• [WHAT IS REQUIRED]: Exclude the pictures. Transcribe exactly, and only, the lines from the one holding "Select the load average values text" to the end of the material below.

• [SOURCE RECORDS]:
◆ ◆ ◆

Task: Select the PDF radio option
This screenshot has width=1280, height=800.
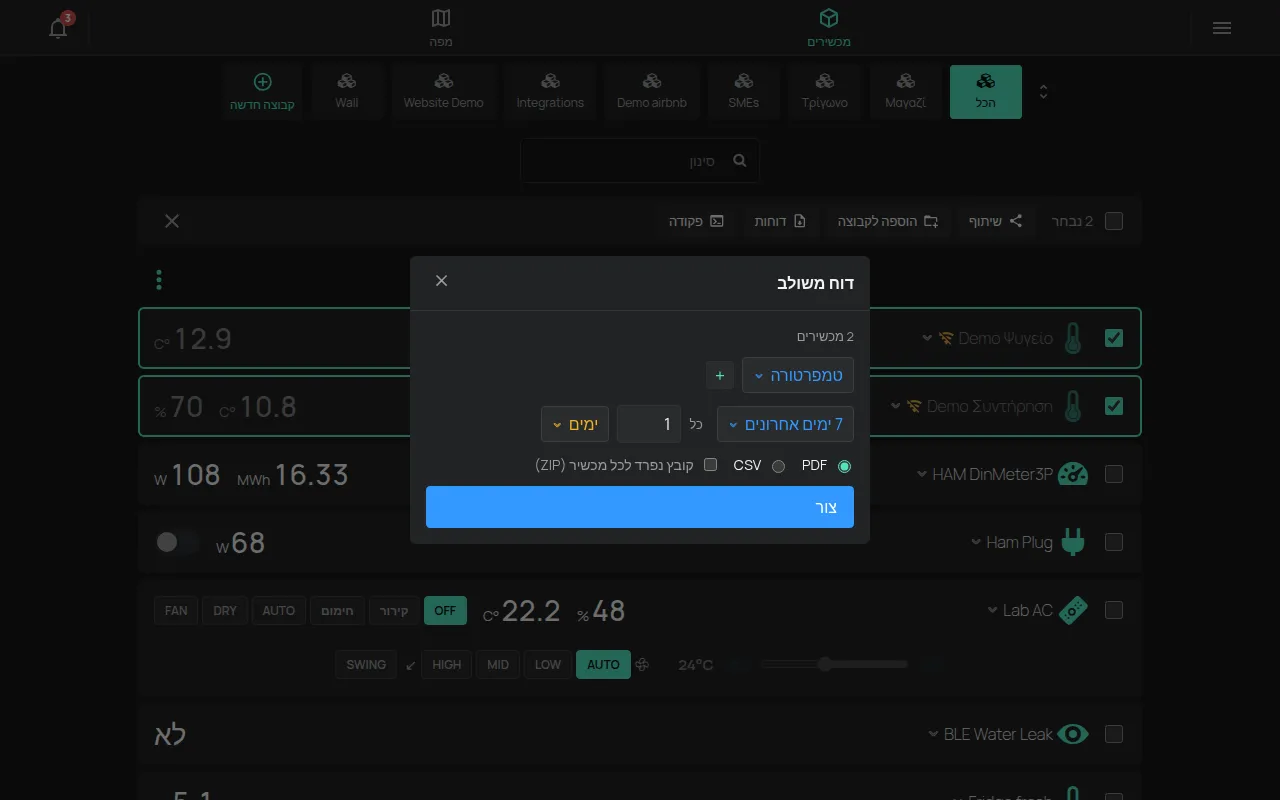Action: 844,466
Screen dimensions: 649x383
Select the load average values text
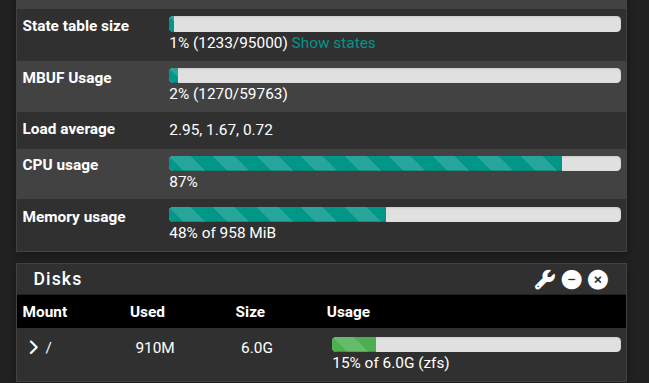click(221, 130)
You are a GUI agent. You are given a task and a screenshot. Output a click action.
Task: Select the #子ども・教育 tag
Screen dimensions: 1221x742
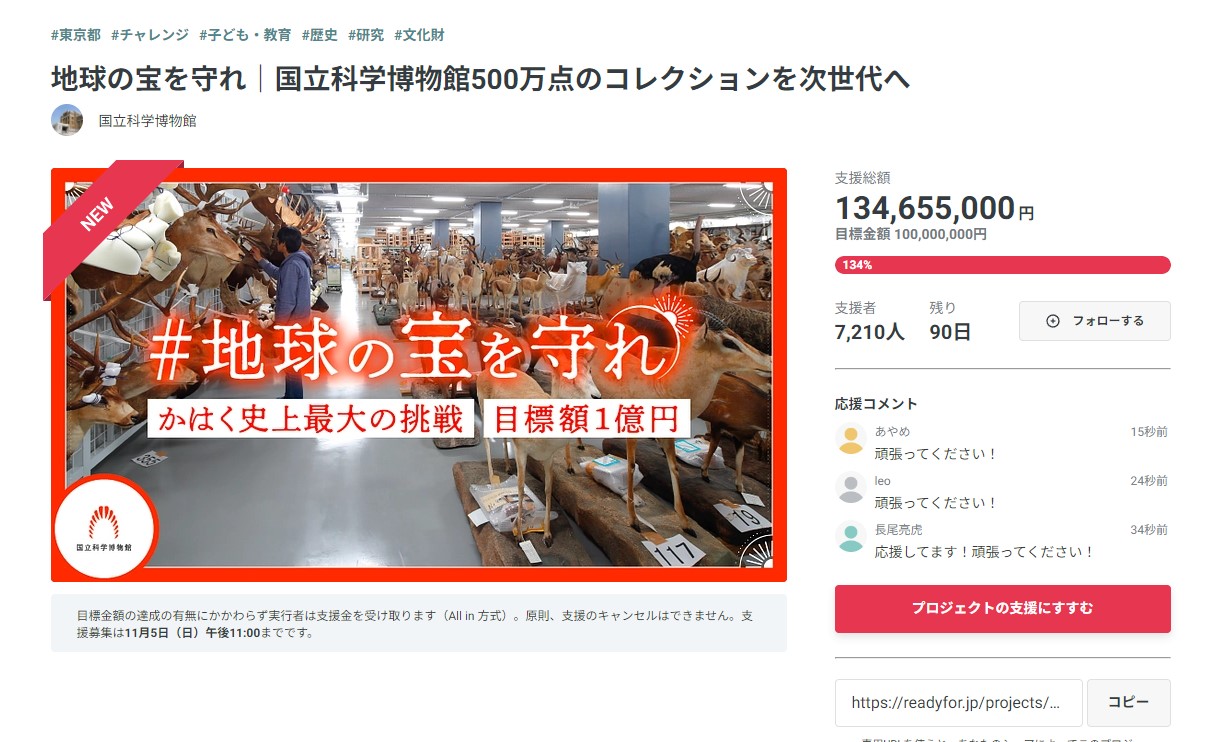pos(245,35)
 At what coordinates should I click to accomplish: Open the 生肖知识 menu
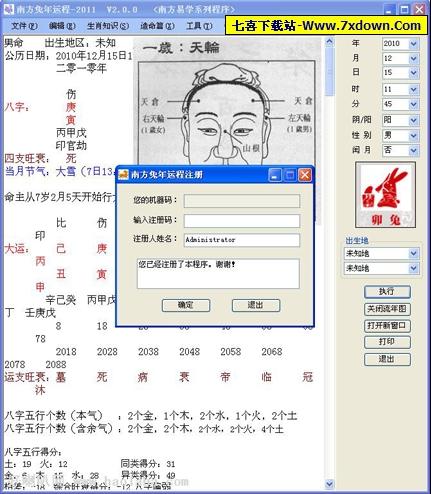click(108, 26)
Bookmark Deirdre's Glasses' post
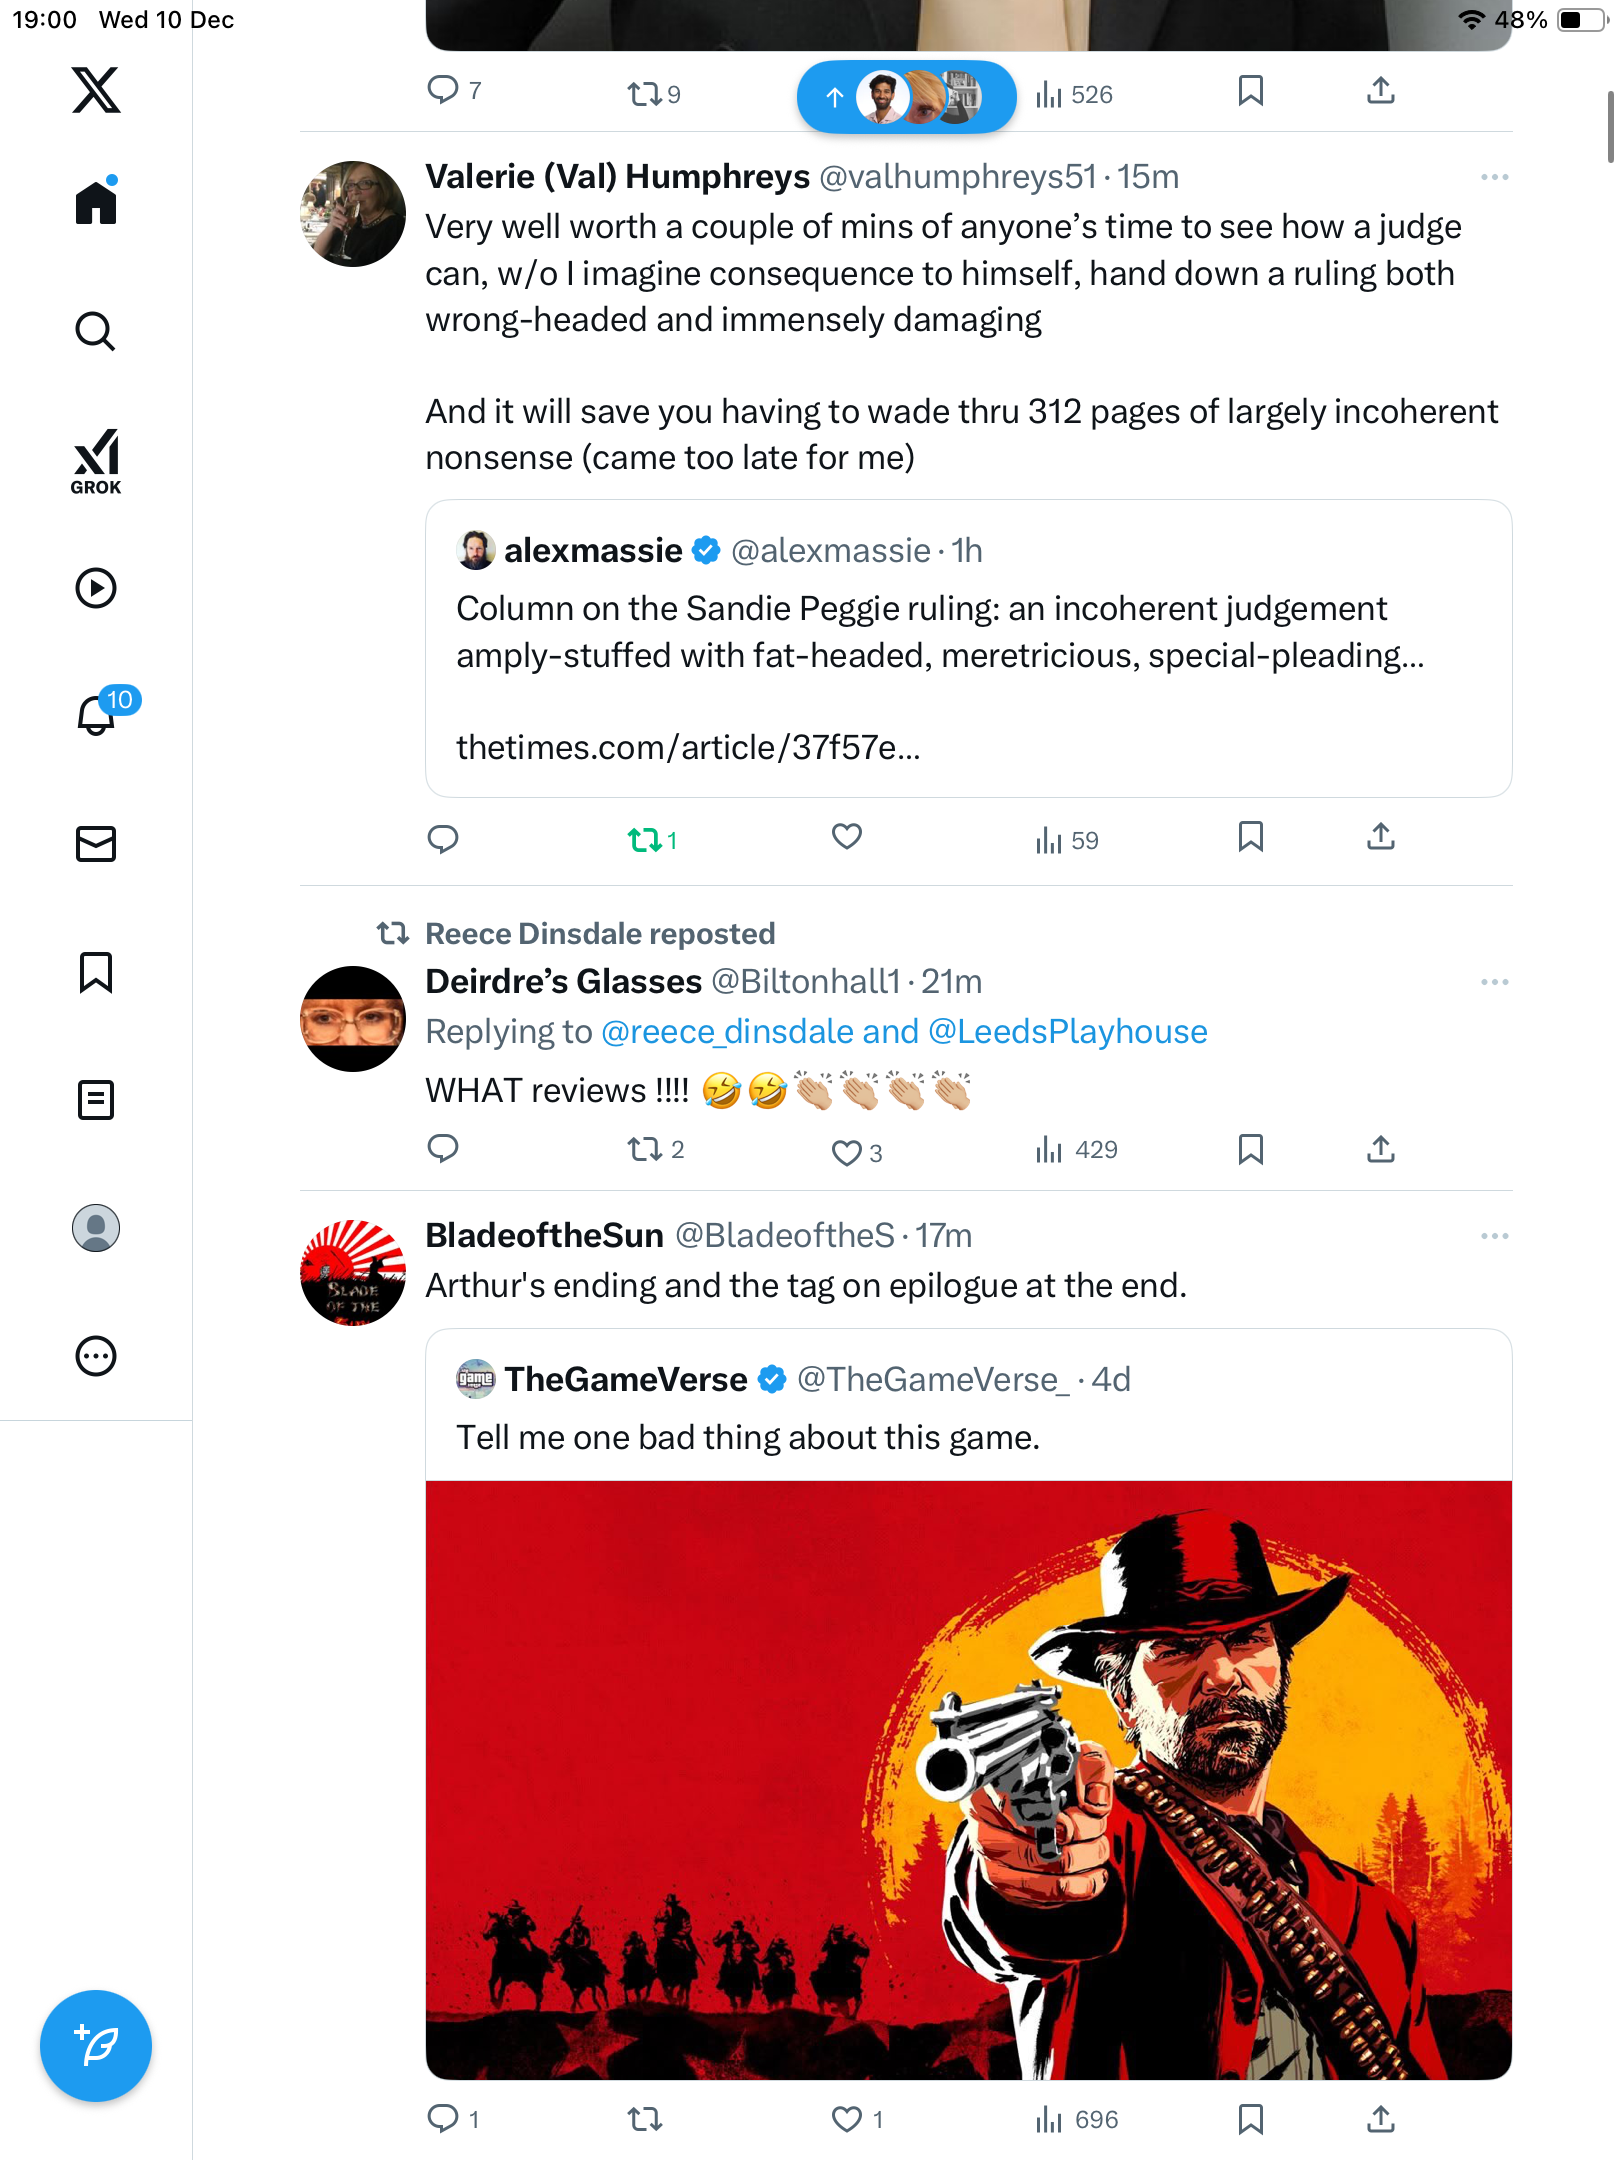This screenshot has height=2160, width=1620. click(x=1250, y=1149)
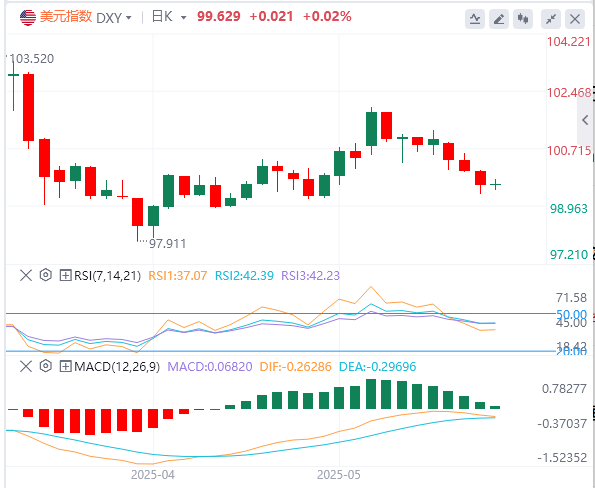Expand MACD panel using plus box
The image size is (595, 488).
[x=66, y=366]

◆ ◆ ◆

• [THE COMPLETED TASK]:
Select the load average values text
click(221, 130)
You are a GUI agent. You are given a task and a screenshot. Output a click action.
Task: Select the #子ども・教育 tag
Screen dimensions: 1221x742
pos(245,35)
 At what coordinates should I click to accomplish: Open the 生肖知识 menu
click(108, 26)
Bookmark Deirdre's Glasses' post
This screenshot has height=2160, width=1620. click(x=1250, y=1149)
Expand MACD panel using plus box
The image size is (595, 488).
[x=66, y=366]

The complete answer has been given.